Collected data entries
+---+

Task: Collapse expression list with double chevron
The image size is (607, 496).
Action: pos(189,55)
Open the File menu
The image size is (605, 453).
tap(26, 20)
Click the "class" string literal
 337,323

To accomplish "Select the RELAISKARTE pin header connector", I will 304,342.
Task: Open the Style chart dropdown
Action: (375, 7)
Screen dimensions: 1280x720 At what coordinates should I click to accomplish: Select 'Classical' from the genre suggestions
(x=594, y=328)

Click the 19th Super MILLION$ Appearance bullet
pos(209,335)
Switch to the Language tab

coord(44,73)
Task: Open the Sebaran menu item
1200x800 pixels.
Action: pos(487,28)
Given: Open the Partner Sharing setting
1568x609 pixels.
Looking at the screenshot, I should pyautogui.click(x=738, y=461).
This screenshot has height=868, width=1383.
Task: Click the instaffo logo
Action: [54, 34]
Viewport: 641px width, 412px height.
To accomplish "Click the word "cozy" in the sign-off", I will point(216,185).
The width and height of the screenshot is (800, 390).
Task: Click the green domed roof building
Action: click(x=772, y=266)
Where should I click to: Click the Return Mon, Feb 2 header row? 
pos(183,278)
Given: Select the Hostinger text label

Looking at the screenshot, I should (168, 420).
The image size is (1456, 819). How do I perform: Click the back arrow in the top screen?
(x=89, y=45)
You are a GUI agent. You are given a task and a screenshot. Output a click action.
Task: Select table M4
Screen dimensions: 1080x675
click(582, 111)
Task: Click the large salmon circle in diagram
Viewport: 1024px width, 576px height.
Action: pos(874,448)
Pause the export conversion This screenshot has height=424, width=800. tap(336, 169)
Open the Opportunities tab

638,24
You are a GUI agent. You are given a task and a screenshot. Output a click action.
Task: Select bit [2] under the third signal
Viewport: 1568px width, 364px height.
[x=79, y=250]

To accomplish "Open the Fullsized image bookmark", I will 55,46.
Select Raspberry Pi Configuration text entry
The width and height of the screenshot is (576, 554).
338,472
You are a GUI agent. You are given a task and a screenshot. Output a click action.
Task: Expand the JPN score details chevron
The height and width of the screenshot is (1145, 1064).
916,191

+---+

=== What the task asks ===
The data is to be reproduced in full, every line intact.

=== Response area ===
Task: Collapse expression list with double chevron
The image size is (607, 496).
Action: pos(189,55)
Open the File menu
The image size is (605, 453).
tap(26, 20)
Click the "class" string literal
 337,323

To accomplish "Select the RELAISKARTE pin header connector", I will 304,342.
Task: Open the Style chart dropdown
Action: (375, 7)
Screen dimensions: 1280x720 At what coordinates should I click to accomplish: Select 'Classical' from the genre suggestions
(x=594, y=328)

Click the 19th Super MILLION$ Appearance bullet
pos(209,335)
Switch to the Language tab

coord(44,73)
Task: Open the Sebaran menu item
1200x800 pixels.
Action: pos(487,28)
Given: Open the Partner Sharing setting
1568x609 pixels.
Looking at the screenshot, I should pyautogui.click(x=738, y=461).
This screenshot has height=868, width=1383.
Task: Click the instaffo logo
Action: [54, 34]
Viewport: 641px width, 412px height.
To accomplish "Click the word "cozy" in the sign-off", I will point(216,185).
The width and height of the screenshot is (800, 390).
Task: Click the green domed roof building
Action: click(x=772, y=266)
Where should I click to: Click the Return Mon, Feb 2 header row? 
pos(183,278)
Given: Select the Hostinger text label

Looking at the screenshot, I should (168, 420).
The image size is (1456, 819). How do I perform: Click the back arrow in the top screen?
(x=89, y=45)
You are a GUI agent. You are given a task and a screenshot. Output a click action.
Task: Select table M4
Screen dimensions: 1080x675
click(582, 111)
Task: Click the large salmon circle in diagram
Viewport: 1024px width, 576px height.
Action: pos(874,448)
Pause the export conversion This screenshot has height=424, width=800. tap(336, 169)
Open the Opportunities tab

638,24
You are a GUI agent. You are given a task and a screenshot. Output a click action.
Task: Select bit [2] under the third signal
Viewport: 1568px width, 364px height.
[x=79, y=250]

To accomplish "Open the Fullsized image bookmark", I will 55,46.
Select Raspberry Pi Configuration text entry
The width and height of the screenshot is (576, 554).
338,472
You are a GUI agent. You are given a task and a screenshot. Output a click action.
Task: Expand the JPN score details chevron
The height and width of the screenshot is (1145, 1064).
916,191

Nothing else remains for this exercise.